■ 原文抜粋
.....

軽くまとめようと思って始めましたが、思ったより荷が重い作業でした。もっと大雑把にすべきでした。今後の反省材料で活かしたい。
第五章 信者の人権と生活を破壊する
ザイム真理教の脅し
宗教もウソをつくが、それはあくまで現世での信者に希望を与えて生きられるように「嘘も方便」として価値があるのだ、と。一方、ザイム真理教は、財政破綻すれば、ハイパーインフレーションや国債や為替の暴落が起きるぞと脅した上で、必要のない増税を繰り返して、国民生活を破壊してしまうのだ。
享保の改革などを例に、細かい数字を多用して解説しているが、比喩なので省く。
もともと徳川家康は「百姓どもを、死なぬように生きぬように合点いたし収納申し付けるよう」と命じられていたと伝えられている。
ところが幕府は百姓が死んでしまうほど年貢米の比率を上げたのだ…(ザイム真理教を喩えとしている)
日本は重税国家
海外との比較で、日本は「重税国家」だという。
国民負担率は少し古いデータが元になっているが、2020年のデータで見ると日本は第4位で英国とほぼ並ぶ。
しかし、統計データはよく条件を吟味しないと要注意だ。大陸欧州は社会保障や教育のサービスレベルが日本より格段に高い、という。ちなみに、2015年のOECD加盟国中、GDPに占める教育機関に対する公的支出の割合は比較可能な34カ国中で日本は最下位なのである。
日本が重税国家に変貌するまで
[図表10]消費税導入前(1988)と現在(2022)の国民負担率の比較
この表をじっくり観察して想像することにし、先を急ぐ。
なぜ日本は30年間成長できなかったのか
[図表11]消費税導入前と導入後(2021)の家計の比較
なぜ日本経済が30年間、ほとんど成長しなかったのかという疑問がしばしば提起される。イノベーションを怠ったから、終身雇用・年功序列処遇が時代に合わなくなったから、企業が雇用を守るために賃金を抑え込んだから、とか。
意見は色々であるが、この表を見れば答えは明らかだ、という。ならば先を急ごう。
第六章 教祖と幹部の豪華な生活
厚遇される国家公務員
カルト教団の教祖や教団幹部は豪勢な暮らしをしている。ザイム真理教の場合も同じだ。
財務省天下りの最高峰と言えるのが日銀総裁だろう。定年後は、天下り先で千万円単位の退職金をもらいながら転々とするという。
予算の削減に血道を上げる財務省が一切手をつけないのが国家公務員の人件費で、平均年収の実態は民間より54%も高い。
その比較データに非正規労働者の賃金が入っていない。森永氏は非正規社員の給与も加えて国民全体の平均に合わせるべきだと主張する。
国家公務員が迎える理想的な定年延長
公務員が民間に比べて優遇されている事実を述べているが、この詳細は省く。
国民年金延長は官僚のため?
データが多用され細かい。詳述は省く。

.....

■ 取り組む課題
**a)** ザイム真理教を論じた抜粋のうち、「予算の削減に血道を上げる財務」から始まり「データが多用され細かい。詳述は省く。」で終わる部分を、一字も変えずに写し取ってもらえますか？
**b)** ザイム真理教を論じた抜粋を、最後の文のあとから書き継いでもらえますか？
これらの記録は、本文とは別の出典から取ったものです。

■ 提供情報
.....

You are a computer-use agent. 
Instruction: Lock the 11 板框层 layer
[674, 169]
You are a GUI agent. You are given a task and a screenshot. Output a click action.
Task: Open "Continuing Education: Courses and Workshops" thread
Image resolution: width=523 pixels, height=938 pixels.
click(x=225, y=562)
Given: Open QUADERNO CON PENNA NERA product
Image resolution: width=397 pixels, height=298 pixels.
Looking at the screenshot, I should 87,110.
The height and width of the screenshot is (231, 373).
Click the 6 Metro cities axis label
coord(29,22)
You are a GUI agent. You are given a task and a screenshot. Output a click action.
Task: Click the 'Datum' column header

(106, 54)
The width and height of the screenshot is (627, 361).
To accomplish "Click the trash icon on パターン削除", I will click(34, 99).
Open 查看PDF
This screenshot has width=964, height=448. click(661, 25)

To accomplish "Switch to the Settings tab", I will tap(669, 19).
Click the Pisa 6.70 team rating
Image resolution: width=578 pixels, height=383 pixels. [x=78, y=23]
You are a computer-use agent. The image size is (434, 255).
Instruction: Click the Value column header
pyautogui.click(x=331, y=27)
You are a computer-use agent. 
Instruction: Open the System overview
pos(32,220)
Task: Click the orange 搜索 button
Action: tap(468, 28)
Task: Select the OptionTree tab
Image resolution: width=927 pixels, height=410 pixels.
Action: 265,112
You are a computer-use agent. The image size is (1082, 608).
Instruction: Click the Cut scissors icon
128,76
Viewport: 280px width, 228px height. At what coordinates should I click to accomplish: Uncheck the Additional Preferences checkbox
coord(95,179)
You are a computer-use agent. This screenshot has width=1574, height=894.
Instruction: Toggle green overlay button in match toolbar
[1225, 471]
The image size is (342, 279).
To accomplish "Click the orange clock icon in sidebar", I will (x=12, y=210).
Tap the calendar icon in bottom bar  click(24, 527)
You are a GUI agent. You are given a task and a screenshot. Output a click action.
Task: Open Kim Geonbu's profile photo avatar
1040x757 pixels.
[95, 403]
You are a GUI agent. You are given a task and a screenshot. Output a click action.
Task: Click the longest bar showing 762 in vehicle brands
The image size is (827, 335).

.....

■ 順に回答
**a)**
予算の削減に血道を上げる財務省が一切手をつけないのが国家公務員の人件費で、平均年収の実態は民間より54%も高い。
その比較データに非正規労働者の賃金が入っていない。森永氏は非正規社員の給与も加えて国民全体の平均に合わせるべきだと主張する。
国家公務員が迎える理想的な定年延長
公務員が民間に比べて優遇されている事実を述べているが、この詳細は省く。
国民年金延長は官僚のため?
データが多用され細かい。詳述は省く。

**b)**
官僚バイアス
政府が子育て支援に終始している。なぜ出生数の増加に結びつく低所得者の収入底上げをしないのか、と問題提起している。現役子育て支援というのは、すでに結婚して子供を持つ親にたいするものであり、結婚できない経済的弱者層に対する手当てではない。これではパワーカップルの生活をますます改善する政策だ。‖👁️🗨️ 調査の内容にバイアスがかかっている、という。忖度のあるデータは、上位下達社会では仕方のないことだろう。それを常に加味して考察せざるを得ない。
第七章 強力サポーターと親衛隊
大手新聞社とザイム真理教の関係
ザイム真理教とマスコミ界との関係性を暴いている。
サポーターが大手マスメディア、親衛隊が国税庁だという。なるほど、たまに経済新聞など読むと、記事にもよるが、まさに財務省のお抱えかと間違いそうになる時があるのは確かだし他の大手新聞もそうである。その理由を本書で明らかにしている。簡単にいうと財務上の恩恵を受けていて、逆らえないのである。詳しくは省く。
富裕層というサポーター
富裕層を味方にしておけば財務省は天下り先に困ることはない。富裕層は政治的な力も持っているから、教団を守ってもらうには都合が良い。必然的に❗️負担増は庶民に押し付け、富裕層の負担は目立たないように!しかし猛烈に低くくすることになる。グラフもあるが省略。
退職金税制は誰のため?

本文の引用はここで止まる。